Avec l’arrivée de l’automne, les déesses des mort-e-s ou des enfers se font particulièrement pressantes. Leur insistance représente un défi à la face de notre queertiude. Perséphone et Hel se montrent presque moqueuses: Alors comme ça, tu veux éviter le binarisme? Non, parce que nous, en fait, on fonctionne avec les dualités.
Ok. Comment se confronter à leurs dualités alors? Elles sont faites de cycles. Dans leurs excès et dans leurs pôles, elles prônent une intégration. Sauf que celle-ci ne sera pas forcément fluide. Elle passera pas l’exacerbation des contrastes. Elle exigera un dialogue avec la mort. Ne pas la toiser, ne pas la craindre, ne pas la provoquer, ne pas chercher à la contrôler, ne pas lui donner un pouvoir excessif. Non, juste discuter. Intégrer. Les feuilles mortes joncheront bientôt le sol. Elles pourriront. Elles le nourriront. Les insectes et les vers feront leur oeuvre. Et les champignons. Et…
Une partie de ce qui est enfoui rejaillira. Les graines plantées germeront.
Une partie de nous, individu-e-s et collectifs, peut aussi s’engager dans un voyage sans assurance de retour. Les cailloux laissés sur notre passage seront peut-être emportés par le courant. Mais au moins, on est plus légèr-e-s. Dans certaines cavités, on pourra déposer des secrets qu’on n’a plus envie de porter.

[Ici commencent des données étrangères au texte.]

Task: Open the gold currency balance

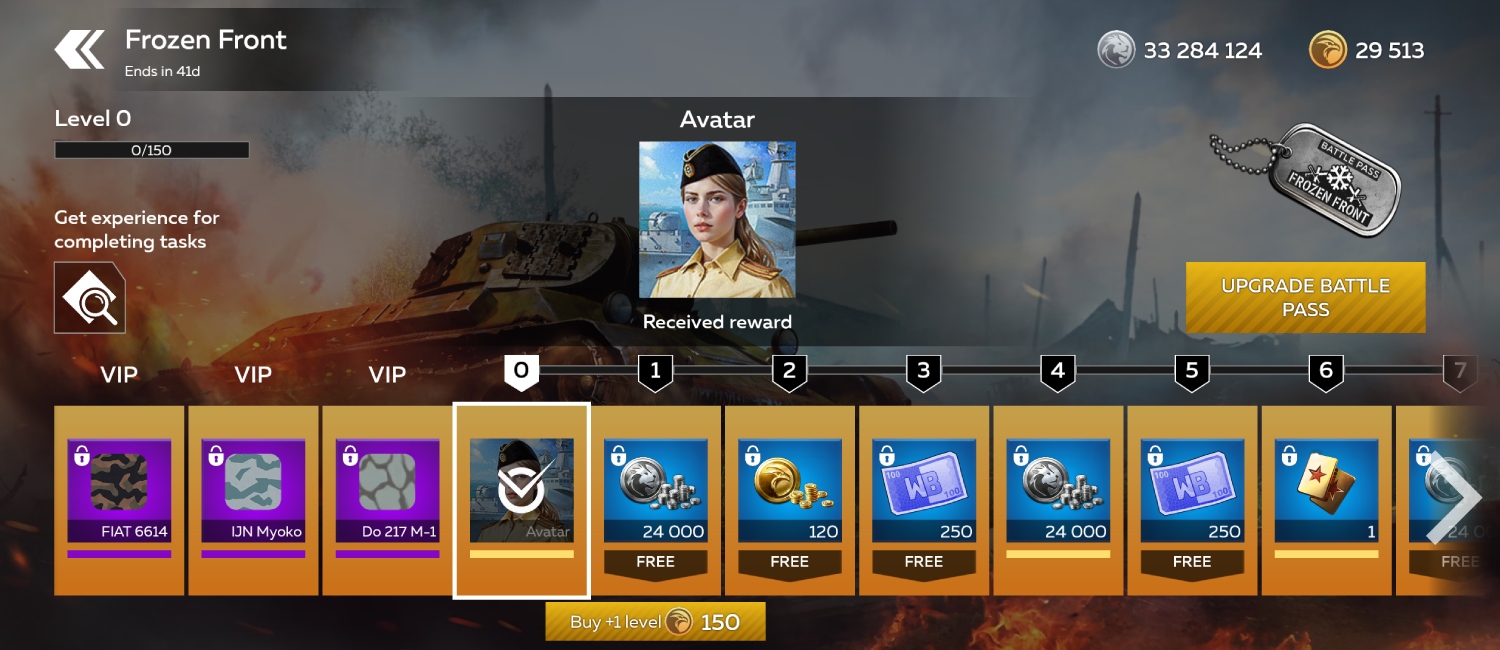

Dans certains brasiers, dans le creux de nos chaudrons ou sur nos tas de compost, on pourra jeter des éléments qui ne doivent plus être recyclés mais plus radicalement transformés, par des processus qui ne dépendent pas de nous. Quels sont les schémas qui nous empêchent d’avancer?
Combien de temps va-t-on encore se les trimbaler? Quelles sont ces passions que l’ont s’est refusées? Cet appel du mysticisme qu’on a envoyé chier? Quelles sont les histoires qu’on souhaite amener dans notre quotidien et celles qu’on veut vivre à travers nos rêves, nos voyages astraux ou nos rituels? Est-ce que la puissance de ces récits symboliques et de ces connexions au-delà des dimensions peut nous transformer autant que ce qui se passe à la surface de nos émotions? Est-ce qu’on veut vraiment se balader sur les frontières et en tester timidement la porosité? Est-ce une métaphore pertinente à l’heure où les gouvernements dressent des murs ou laissent se noyer dans les océans?
Se promène-t-on sur le fil de nos envies mitigées sans se risquer à explorer? Ne devrait-on pas partir dans un voyage dans l’inconnu de l’autre monde (6 de couteaux), comme le fait Perséphone l’automne venu, tandis que, parallèlement, dans le confort de ce qu’on connaît bien (9 de pentacles), tangible, concret, on déploierait nos compétences pour agir pour la transformation sociale?
En invoquant les déesses des Enfers comme Perséphone ou Hel, ne nous invitons-nous pas avant tout à explorer les polarités de part et d’autre du fossé? Ici et ailleurs, présent-e-s pour les multiples visages de nos actions. En intégrant leurs messages, n’intégrons-nous pas des puissances plus divines et plus pratico-pratiques à la fois? Résolument terriennes, absolument mystiques et mythiques et forcément combatives, transformatrices, héroïques dans la capacité de questionner en profondeur, de bouleverser et de développer.
En ces temps où l’extrême-droite et les politiques de haine ravagent une bonne partie du monde et où le capitalisme vient à bout de la planète, des individu-e-s et de la magie, les déesses nous enjoignent à ne pas dormir sur nos deux oreilles. Elles refusent de voir du positif dans les politiques d’austérité ou dans le traitement violent des migrant-e-s. Sans concessions, elles nous appellent à explorer notre radicalité. Elles nous demandent de chercher très très profondément dans le sol, la puissance de la renaissance. Il faudrait sans doute que le capitalisme, la suprématie blanche et le patriarcat meurent pour que naissent une plus grande justice sociale, environnementale etc. Les déesses sombres nous invitent à explorer nos options, nos contestations, nos moyens d’actions et, surtout, le monde que nous voulons. Elles nous invitent à mettre en place nos initiatives dès à présent. Il n’y a pas un avant et un après. Il y a un travail constant avec des transmissions, des démolitions, des récupérations, des renaissances, des rejets. Et des esprits bien plus ouverts, bien plus gigantesques, bien moins figés dans des mondes hérités du colonialisme, du christianisme, etc. Et des corps qui sont simultanément dans plusieurs siècles, plusieurs espaces, plusieurs solidarités.
Les déesses. Les sorcières. Des figures? Des archétypes? Des mythes? Des réalités physiques? Qui sait? Des rebelles qui conjurent une justice sociale? Oh oui!